Housing Vermont
- Company type: Non-Profit
- Industry: Affordable housing
- Founded: 1988
- Headquarters: Vermont, United States
- Area served: Vermont
- Key people: Andrew Broderick
- Products: Affordable housing
- Website: http://www.hvt.org/home

= Housing Vermont =

American not-for-profit syndication and development company

Housing Vermont is a not-for-profit syndication and development company founded in 1988. It creates rental housing intended to be permanent and affordable for Vermonters through partnerships with local organizations, public agencies and the private sector. It has produced more than 4,000 apartments in 131 different developments. It is headquartered in Burlington, Vermont.

It is Vermont’s largest developer of affordable housing.

==History==
In 2009, it employed 100 people.

==Funding==
As of 2008, it had raised $163 million for its projects.

In 2003, Housing Vermont formed the Green Mountain Housing Equity Fund with a total investment of $14 million from nine investors. The Fund’s dollars were spread out over nine projects and it provided an internal rate of return of 7.75%. This allowed the agency to finance projects in which it was not the co-developer.
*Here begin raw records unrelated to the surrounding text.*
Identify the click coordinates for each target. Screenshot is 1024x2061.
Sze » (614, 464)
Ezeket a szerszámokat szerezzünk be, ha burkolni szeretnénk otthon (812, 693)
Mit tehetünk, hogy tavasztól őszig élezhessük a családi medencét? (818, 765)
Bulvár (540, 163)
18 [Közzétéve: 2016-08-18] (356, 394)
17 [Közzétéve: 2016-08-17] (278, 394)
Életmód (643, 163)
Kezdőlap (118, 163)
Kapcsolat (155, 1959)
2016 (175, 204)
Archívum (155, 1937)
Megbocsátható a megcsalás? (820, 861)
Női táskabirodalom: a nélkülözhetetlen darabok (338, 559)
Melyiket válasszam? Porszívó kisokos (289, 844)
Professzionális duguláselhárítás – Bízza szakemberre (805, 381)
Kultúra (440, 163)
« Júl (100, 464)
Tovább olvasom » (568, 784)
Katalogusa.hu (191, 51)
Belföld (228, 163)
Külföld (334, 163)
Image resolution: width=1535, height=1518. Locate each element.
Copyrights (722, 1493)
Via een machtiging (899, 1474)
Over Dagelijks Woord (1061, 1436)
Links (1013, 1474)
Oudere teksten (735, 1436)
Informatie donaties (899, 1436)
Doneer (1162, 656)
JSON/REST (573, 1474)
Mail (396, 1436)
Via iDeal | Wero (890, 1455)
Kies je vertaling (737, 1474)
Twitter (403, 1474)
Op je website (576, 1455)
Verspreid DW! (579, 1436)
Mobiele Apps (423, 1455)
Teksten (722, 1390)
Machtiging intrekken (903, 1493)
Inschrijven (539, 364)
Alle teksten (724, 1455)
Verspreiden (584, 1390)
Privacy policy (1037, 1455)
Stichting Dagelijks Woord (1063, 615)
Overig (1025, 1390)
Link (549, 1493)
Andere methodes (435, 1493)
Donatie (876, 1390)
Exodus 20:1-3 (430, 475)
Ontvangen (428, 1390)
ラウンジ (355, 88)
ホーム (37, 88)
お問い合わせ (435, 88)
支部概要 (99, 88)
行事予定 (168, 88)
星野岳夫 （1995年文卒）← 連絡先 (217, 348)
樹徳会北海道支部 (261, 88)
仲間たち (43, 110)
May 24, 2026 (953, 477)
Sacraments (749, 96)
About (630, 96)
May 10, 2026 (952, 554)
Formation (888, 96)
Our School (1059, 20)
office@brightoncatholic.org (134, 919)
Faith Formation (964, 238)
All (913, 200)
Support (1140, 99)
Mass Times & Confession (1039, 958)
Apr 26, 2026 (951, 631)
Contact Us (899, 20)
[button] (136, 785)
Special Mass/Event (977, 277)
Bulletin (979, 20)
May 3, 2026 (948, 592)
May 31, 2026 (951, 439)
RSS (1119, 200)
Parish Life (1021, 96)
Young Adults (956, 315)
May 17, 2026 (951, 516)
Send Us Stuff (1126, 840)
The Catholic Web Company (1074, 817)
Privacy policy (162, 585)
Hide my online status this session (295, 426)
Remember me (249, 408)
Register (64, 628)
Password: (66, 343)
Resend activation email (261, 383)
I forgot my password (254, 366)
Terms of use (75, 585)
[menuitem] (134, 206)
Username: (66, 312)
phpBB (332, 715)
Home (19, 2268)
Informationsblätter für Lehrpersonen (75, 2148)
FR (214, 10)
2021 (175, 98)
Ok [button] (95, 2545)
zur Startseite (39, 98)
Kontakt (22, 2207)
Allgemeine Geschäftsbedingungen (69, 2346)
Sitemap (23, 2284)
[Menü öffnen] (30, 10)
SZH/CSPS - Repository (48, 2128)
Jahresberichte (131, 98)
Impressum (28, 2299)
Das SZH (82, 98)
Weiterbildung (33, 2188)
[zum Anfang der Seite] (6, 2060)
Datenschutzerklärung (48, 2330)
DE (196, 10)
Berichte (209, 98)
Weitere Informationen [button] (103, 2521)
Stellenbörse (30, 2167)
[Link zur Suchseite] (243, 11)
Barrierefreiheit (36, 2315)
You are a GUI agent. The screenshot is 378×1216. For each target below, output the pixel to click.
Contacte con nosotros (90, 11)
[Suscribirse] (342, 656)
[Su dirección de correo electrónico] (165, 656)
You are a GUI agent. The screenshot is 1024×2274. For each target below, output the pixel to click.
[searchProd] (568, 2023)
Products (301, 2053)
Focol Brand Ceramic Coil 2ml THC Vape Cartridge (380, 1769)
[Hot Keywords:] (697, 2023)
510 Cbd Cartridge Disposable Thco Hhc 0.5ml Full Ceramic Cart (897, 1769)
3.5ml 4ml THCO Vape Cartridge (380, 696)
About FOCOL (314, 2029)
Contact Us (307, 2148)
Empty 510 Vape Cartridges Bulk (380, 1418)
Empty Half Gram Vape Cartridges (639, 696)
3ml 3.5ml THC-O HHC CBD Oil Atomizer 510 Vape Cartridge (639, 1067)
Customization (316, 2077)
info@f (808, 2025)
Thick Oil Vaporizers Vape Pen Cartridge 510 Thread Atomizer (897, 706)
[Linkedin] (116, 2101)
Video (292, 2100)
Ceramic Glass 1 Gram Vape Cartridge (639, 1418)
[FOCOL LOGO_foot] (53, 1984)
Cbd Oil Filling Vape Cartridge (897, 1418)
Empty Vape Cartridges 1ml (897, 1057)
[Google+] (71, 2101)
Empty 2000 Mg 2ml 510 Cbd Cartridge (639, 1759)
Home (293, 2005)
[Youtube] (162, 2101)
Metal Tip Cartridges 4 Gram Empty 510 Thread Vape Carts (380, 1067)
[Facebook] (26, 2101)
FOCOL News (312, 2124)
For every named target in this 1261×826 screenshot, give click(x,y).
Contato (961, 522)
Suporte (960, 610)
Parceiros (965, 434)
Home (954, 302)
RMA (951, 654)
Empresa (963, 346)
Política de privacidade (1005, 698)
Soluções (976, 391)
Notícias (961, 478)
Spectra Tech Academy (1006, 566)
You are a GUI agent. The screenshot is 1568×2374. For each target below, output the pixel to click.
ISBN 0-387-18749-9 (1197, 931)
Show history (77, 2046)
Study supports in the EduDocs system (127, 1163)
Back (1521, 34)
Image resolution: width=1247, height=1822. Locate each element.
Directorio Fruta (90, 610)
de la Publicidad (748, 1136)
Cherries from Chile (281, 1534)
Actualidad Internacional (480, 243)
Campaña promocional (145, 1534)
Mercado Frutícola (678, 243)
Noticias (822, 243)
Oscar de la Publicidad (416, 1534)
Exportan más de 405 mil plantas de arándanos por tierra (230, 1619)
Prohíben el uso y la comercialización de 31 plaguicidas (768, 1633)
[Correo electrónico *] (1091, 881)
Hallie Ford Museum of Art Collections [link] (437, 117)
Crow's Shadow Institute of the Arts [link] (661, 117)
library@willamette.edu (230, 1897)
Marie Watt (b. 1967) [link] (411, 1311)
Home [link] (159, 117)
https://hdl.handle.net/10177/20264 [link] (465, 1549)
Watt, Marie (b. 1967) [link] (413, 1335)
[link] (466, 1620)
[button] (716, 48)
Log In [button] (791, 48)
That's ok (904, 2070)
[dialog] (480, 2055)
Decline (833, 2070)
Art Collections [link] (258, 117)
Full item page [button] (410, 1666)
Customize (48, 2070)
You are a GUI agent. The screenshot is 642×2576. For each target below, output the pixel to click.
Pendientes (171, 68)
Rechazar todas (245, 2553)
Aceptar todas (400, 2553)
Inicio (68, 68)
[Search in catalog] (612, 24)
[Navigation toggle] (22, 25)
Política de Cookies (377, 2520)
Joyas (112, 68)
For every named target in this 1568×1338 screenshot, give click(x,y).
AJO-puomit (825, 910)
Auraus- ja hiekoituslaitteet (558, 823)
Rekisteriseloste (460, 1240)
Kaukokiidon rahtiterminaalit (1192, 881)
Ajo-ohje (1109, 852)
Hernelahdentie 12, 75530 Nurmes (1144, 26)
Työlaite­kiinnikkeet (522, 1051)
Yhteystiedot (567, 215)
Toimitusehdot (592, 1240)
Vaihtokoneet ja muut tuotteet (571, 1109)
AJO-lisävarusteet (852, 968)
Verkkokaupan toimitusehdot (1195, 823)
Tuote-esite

Green Mountain Housing Equity Fund II was created in 2005 with total capital of $22 million. In all, commitments were made to seven developments, which created 232 new homes.

The agency's third offering closed in 2007 with a total investment of $25 million.

==Organization==
It has 16 managers for its properties, including the Vermont State Housing Authority. There are developments in all of Vermont's 14 counties.

It is managed by an 11-member board of directors. It has a staff of 21. It has a budget of nearly $3 million.

Key people include:
- President - Andrew Broderick. Salary - $102,700
- Vice President - Kathleen Cannon. Salary - $88,000.
- Vice President - Kenn Sassorossi. Salary - $80,100
- Vice President - Nancy Owens. Salary - $65,603.